The Self-worth & Confidence I Gained Just CAN'T Be Put into Words! - Livingston, NJ
Motivation: I was a 34A cup with a wider bottom...
Motivation: I was a 34A cup with a wider bottom "half." My body type stats: 5'6"/130lbs at time of surgery/ size 6 pants. I ALWAYS felt self conscious about my body and it deterred me from even being sexually active at times. I hated swimsuit season, and hid in my clothes because I was so ashamed, felt worthless about what I looked like. Serious confidence issues.
Outcome: Sheer perfection (for me.) I went from 34A to 34D, and my breasts are natural looking under clothes, as well as proportionate to my body. Before you assume that this is a HUGE cup size increase, realize that I had enough "fatty tissue" that when my breasts finally settled, they look damn near natural (and I feel like that's not always the case with this type of surgery.) Also, my surgery was via my nipples: the bottom halves were sliced and the (saline) implant was inserted. The scarring of my nipples is so minimal that I don't even notice it anymore. If this is going to be your route, use neosporin and scar reducing ointments for 6 months to a year. You'll have a scar no matter what, but minimizing it is possible. FYI: I did NOT lose sensation in my nipples. They are actually more sensitive now, which is kind of nice.
This changed my life...: Not only am I more self confident in my appearance, I feel more capable, less judged, more beautiful and sexy. I enjoy sharing my body with my fiance, as before I never fooled around WITHOUT the lights off, because I was so ashamed. I'm not embarrassed to be in a swimsuit. I like shopping for clothes. This surgery actually made me MORE modest than I was before, because I realize I finally have what I always dreamed of, and envied on other people -- it makes me feel like my breasts are this treasure chest (pun intended) that should be shared with only myself and my sexual partner (the special people.) I don't flaunt them, very rarely wear cleavage revealing shirts, etc. Of course the first few weeks after healing, I loved to show them off, but eventually they became normal to me and I put them "away." I also share this experience with friends who are interested in breast augmentation, and I stress to them that this really, REALLY was the best purchase I have EVER made.

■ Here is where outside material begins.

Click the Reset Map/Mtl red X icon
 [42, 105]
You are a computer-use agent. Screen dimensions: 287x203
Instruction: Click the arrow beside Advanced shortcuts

Personal goals: This also ties into what I wished I knew before the surgery -- breast augmentation is an enhancement. It's not the end-all-be-all of your journey to positive body image and self confidence. Does it help tremendously? Hell yes. However, I've realized that this surgery, combined with a lifestyle change (eating healthy, exercising, spiritual stimulation and expansion, education, etc.) have COLLECTIVELY made me who I am today. If you're considering this surgery, congratulations, because this is the first step. It's not the last though. And I stress, don't get addicted to the "fast fixes." Remember, these are in fact enhancements: additions to the vital life changes/habits you should seek regardless of surgery.

Replies (5)
Fantastic review! Thank you so much for sharing your experience.